-- START Given data --
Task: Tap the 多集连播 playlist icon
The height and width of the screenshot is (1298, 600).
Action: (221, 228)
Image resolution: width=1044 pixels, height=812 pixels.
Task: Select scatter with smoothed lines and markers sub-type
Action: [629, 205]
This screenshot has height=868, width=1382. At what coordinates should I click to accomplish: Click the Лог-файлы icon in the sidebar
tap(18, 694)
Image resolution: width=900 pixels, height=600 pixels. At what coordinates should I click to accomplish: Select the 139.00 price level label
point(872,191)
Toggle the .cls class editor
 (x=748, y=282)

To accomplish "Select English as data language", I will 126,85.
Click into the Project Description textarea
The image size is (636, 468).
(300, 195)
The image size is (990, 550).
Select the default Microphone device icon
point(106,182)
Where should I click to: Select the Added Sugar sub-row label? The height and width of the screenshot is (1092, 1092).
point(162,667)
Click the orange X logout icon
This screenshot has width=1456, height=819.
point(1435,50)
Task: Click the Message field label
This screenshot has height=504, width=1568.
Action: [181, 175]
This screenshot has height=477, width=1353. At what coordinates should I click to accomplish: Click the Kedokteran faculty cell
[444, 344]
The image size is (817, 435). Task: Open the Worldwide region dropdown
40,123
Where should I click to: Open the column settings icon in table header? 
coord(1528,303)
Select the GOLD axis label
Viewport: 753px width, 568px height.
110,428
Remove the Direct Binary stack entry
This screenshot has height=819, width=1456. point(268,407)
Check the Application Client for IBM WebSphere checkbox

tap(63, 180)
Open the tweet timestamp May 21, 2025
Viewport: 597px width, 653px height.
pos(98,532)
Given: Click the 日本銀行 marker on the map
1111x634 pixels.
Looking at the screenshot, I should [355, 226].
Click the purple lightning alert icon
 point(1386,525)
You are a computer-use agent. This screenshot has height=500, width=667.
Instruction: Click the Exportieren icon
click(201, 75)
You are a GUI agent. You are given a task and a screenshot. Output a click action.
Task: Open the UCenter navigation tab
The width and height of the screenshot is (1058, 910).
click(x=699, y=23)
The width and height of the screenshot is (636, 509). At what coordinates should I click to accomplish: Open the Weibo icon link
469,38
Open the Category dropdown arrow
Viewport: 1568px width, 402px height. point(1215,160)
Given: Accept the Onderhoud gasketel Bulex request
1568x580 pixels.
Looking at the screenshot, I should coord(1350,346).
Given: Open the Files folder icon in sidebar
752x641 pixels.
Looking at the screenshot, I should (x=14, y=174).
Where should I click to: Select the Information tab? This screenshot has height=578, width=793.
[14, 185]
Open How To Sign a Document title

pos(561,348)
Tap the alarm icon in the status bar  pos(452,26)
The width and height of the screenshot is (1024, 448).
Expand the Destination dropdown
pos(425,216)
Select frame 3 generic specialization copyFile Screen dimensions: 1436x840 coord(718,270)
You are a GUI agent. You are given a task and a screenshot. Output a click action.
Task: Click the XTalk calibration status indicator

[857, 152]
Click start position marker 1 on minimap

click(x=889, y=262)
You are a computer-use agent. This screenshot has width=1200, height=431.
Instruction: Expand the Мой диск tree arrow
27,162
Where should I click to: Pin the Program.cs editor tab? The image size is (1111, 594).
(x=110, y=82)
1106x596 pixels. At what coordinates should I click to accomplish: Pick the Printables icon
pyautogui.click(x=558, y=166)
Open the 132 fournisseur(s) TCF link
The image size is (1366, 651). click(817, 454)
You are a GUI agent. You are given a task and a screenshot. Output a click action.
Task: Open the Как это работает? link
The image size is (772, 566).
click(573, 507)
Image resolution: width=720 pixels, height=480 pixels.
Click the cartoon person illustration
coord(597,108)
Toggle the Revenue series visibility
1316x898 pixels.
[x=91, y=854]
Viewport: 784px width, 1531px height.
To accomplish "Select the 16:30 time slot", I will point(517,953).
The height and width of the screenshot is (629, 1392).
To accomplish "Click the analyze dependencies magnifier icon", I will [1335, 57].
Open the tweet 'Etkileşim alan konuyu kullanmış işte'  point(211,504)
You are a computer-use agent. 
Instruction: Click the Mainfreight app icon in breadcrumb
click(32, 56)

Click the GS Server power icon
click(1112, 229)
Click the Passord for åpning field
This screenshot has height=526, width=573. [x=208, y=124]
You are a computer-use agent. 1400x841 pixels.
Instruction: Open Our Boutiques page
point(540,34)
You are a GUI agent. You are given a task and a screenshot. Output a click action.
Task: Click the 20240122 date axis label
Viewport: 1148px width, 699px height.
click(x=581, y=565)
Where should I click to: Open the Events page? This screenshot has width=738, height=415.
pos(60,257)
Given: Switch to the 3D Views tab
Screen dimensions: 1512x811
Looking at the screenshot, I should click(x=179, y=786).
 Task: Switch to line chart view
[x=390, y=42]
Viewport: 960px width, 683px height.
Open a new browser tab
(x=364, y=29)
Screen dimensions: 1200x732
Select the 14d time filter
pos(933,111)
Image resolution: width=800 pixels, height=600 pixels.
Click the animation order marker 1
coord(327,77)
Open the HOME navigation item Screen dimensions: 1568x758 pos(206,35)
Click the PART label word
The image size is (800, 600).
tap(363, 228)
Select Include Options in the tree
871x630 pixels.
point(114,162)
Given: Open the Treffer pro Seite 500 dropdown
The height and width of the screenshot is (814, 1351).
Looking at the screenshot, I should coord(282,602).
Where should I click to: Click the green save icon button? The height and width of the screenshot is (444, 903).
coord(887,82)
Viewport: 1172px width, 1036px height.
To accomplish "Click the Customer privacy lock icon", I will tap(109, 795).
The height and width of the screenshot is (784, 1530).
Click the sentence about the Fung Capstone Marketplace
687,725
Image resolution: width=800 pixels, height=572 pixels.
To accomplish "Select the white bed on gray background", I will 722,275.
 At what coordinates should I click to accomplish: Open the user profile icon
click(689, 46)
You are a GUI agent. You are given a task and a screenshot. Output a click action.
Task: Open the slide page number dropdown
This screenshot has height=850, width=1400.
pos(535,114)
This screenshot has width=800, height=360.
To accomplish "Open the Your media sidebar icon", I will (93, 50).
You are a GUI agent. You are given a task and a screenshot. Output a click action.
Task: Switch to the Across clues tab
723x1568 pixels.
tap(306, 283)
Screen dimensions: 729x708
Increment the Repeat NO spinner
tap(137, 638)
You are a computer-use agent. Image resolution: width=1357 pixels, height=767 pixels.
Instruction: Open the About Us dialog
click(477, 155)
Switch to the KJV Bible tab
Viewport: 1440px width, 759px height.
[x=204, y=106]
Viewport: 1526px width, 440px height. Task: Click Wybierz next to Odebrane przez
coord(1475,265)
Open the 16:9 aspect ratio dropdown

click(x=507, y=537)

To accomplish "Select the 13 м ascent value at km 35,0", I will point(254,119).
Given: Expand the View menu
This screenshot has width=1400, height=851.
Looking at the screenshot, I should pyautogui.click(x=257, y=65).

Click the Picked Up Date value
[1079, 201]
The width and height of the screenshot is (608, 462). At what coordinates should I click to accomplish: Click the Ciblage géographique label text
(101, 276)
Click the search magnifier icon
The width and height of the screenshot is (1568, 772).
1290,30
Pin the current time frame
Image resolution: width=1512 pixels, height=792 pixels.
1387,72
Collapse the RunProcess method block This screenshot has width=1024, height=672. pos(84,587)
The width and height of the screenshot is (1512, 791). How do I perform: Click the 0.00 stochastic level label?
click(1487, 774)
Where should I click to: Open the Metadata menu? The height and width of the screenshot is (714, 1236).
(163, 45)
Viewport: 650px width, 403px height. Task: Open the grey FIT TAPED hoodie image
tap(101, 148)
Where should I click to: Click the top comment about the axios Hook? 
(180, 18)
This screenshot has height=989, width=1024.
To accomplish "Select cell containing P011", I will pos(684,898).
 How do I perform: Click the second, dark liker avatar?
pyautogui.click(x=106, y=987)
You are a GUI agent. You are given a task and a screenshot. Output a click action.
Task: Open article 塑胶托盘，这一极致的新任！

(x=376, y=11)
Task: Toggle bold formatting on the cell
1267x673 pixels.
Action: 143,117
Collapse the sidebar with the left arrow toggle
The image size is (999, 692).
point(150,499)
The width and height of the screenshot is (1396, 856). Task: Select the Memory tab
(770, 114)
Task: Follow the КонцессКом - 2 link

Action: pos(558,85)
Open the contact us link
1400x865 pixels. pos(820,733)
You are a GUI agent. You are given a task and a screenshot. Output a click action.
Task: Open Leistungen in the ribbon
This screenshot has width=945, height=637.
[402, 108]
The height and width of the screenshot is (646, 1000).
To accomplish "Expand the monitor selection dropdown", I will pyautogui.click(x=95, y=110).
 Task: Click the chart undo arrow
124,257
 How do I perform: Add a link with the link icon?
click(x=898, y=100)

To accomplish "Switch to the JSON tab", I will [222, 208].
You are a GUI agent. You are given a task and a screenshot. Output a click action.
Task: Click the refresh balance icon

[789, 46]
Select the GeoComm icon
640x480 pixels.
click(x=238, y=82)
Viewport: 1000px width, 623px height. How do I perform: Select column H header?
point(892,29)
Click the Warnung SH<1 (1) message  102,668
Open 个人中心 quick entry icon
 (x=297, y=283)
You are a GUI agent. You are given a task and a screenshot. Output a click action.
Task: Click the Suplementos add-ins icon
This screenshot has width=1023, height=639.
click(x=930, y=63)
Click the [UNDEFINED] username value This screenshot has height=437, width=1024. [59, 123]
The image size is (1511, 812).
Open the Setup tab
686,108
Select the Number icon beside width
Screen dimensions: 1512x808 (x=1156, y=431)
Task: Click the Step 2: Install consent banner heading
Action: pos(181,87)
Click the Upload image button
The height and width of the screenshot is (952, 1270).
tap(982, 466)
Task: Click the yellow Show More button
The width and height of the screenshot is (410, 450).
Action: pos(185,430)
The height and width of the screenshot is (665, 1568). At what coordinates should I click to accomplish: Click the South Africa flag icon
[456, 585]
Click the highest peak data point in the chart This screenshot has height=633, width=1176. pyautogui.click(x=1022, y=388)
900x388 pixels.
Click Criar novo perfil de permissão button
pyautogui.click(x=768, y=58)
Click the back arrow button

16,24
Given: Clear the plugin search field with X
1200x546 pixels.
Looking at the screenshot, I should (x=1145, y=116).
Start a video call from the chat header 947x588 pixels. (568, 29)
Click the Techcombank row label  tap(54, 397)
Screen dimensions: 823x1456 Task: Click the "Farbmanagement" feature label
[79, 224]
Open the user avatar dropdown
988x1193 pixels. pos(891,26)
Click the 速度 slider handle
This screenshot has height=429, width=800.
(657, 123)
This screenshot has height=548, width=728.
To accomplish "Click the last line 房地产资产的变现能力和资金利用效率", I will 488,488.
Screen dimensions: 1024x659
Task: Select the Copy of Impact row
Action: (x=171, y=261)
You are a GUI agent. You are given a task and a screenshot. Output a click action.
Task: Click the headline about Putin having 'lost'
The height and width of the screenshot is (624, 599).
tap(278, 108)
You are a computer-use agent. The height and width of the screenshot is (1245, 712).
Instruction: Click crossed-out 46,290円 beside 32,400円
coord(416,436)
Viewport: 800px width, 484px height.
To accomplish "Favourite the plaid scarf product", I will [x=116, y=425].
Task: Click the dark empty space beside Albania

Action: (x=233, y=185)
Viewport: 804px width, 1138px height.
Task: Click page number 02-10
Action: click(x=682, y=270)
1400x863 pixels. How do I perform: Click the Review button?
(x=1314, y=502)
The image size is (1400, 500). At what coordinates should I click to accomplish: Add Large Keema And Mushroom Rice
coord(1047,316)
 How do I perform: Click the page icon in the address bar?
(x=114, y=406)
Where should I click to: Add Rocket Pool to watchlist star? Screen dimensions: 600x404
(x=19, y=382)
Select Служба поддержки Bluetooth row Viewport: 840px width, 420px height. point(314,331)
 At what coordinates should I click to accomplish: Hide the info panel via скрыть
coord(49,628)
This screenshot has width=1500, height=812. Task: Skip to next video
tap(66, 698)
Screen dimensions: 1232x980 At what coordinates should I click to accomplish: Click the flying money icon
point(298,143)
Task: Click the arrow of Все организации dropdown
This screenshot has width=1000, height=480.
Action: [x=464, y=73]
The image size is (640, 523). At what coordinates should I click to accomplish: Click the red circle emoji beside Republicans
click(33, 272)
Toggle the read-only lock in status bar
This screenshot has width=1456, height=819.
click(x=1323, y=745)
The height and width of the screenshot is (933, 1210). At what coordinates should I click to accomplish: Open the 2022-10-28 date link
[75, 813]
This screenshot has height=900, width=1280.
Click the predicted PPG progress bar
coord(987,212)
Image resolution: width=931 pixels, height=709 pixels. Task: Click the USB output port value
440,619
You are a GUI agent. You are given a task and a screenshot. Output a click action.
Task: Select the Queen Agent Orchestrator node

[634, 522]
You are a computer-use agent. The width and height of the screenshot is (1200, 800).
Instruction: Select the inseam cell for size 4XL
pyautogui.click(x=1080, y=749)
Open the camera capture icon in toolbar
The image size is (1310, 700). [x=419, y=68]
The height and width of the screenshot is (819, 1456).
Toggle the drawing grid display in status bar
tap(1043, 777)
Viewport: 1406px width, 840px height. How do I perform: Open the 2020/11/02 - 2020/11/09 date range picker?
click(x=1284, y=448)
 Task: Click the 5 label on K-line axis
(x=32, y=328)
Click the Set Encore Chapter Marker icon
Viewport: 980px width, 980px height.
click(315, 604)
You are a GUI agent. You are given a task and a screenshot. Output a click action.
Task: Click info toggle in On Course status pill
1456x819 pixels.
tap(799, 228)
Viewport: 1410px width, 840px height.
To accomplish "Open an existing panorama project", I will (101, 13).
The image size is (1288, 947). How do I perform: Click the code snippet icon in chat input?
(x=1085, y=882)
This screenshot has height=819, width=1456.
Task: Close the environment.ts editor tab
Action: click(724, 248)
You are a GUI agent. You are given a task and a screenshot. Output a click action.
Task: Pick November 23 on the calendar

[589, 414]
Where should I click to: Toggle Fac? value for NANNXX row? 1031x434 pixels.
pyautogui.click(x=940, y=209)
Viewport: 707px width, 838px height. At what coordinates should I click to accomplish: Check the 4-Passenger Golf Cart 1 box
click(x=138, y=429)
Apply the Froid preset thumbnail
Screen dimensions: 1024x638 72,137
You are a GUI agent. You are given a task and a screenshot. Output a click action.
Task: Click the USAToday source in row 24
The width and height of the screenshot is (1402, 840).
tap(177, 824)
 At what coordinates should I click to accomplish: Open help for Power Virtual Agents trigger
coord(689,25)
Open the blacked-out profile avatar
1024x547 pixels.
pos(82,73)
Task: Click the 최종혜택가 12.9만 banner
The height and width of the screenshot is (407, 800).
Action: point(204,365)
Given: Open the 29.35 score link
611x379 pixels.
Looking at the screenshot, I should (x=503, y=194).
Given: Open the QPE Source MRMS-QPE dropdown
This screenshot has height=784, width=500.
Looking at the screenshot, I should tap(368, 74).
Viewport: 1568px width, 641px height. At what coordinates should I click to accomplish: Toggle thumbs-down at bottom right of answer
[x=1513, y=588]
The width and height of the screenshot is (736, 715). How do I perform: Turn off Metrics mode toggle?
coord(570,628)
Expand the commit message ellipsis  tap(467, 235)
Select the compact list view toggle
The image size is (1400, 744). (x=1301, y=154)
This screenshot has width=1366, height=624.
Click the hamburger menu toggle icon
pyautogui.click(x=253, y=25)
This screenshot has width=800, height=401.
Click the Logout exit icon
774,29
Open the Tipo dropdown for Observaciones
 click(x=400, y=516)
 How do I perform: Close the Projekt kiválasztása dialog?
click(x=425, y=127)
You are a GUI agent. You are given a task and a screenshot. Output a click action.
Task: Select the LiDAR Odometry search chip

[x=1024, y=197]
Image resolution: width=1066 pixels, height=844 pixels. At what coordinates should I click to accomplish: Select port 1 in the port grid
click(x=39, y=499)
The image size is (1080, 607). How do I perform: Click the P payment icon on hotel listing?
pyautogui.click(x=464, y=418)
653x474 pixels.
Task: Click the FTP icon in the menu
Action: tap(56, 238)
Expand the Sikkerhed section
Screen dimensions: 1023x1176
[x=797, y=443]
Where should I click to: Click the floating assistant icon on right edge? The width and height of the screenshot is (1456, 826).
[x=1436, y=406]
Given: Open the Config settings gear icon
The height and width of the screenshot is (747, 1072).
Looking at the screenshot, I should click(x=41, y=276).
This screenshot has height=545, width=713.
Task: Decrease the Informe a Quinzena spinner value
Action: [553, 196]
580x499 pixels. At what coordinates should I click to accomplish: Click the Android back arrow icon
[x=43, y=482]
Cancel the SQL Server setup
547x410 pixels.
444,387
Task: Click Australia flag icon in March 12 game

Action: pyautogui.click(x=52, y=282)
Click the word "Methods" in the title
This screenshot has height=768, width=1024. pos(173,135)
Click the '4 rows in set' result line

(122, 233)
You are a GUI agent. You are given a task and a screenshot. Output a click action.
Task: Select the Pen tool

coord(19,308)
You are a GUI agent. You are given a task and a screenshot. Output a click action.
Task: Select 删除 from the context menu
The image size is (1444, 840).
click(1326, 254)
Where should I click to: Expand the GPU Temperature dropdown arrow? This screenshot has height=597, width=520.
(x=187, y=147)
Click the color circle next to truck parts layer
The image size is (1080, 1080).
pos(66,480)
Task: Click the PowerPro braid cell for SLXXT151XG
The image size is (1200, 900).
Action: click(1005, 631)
-- END Given data --
Brief
Copy out every line in the records above that contains the word "circle", treating upper and lower case as different.

Solution for this problem
The image size is (640, 523). At what coordinates should I click to accomplish: Click the red circle emoji beside Republicans
Click the color circle next to truck parts layer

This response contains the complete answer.